John Milton’s epic poem about the fall of Man from heaven and his ultimate expulsion from the Garden of Eden has so many parallels to the story we seem to be writing for ourselves. His is of a biblical nature that chronicles the frailty and temptation of mankind, while ours is about us blindly destroying, piece-by-piece, the Heaven on Earth that Mother Nature has given us. Our paradise is an era which started about 11,000 years ago called the Holocene which has enabled life on Earth to thrive the way it has for as long as it has.

10,600 Years in the Garden of Eden

If Milton were alive today, he would likely categorize the beginning of the Holocene Epoch as God’s final gift to man, in the form of Heaven on Earth, as a way to test our ability to transcend our subsistent cravings and desires. Milton lived in the 17th century and had no idea of the impending changes that would revolutionize human existence just one hundred years into the future. During his lifetime, man led a humble agrarian existence inseparable from nature and from God. Simple living and high thinking were a way of life for his and for hundreds of generations before him. This paradise could have indeed continued for eternity under those living conditions, but over time the simple spiritual life grounded in Christian orthodoxy became increasingly out of touch with life’s existential challenges. There were dark days like the Great Plague and the Spanish Inquisition, among many other forgettable periods in Europe’s history, which gave fuel to the notion of reformation and individual expression. The desire to break free from the monotony and the repression in order to find alternative answers to life’s challenges began to spread. With reformation came the dismantling of rigid monolithic structures such as the church and the monarchy. This, in turn, gave voice to peasant rebellions that eventually led to the freeing of individual thought, unencumbered by religion and free from the fear of God and nature’s wrath.

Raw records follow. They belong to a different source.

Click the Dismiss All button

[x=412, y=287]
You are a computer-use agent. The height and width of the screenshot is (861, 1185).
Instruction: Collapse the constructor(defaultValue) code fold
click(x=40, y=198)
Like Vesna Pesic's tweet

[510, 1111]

400 Hundred Years of Enlightenment

Individual empowerment ushered in the Age of Enlightenment, which brought us—among many other new human pursuits—modern philosophy, politics, science, and economics. Man soon became obsessed, not by natural and spiritual phenomena, but by a new paradigm called Pantometry, the obsessive need to measure everything. The world soon became divided into two realms, the measured and the immeasurable. What wasn’t measurable quickly disappeared from human consciousness. The measurable became fertile grounds for ideas that competed for survival, where the most meritorious endured. Within a few short decades, the obsession with quantification culminated in one big cultural shift known as the Industrial Revolution. This is a stage in human history when we made the fateful decision that nature must be tamed and that we must become our own gods.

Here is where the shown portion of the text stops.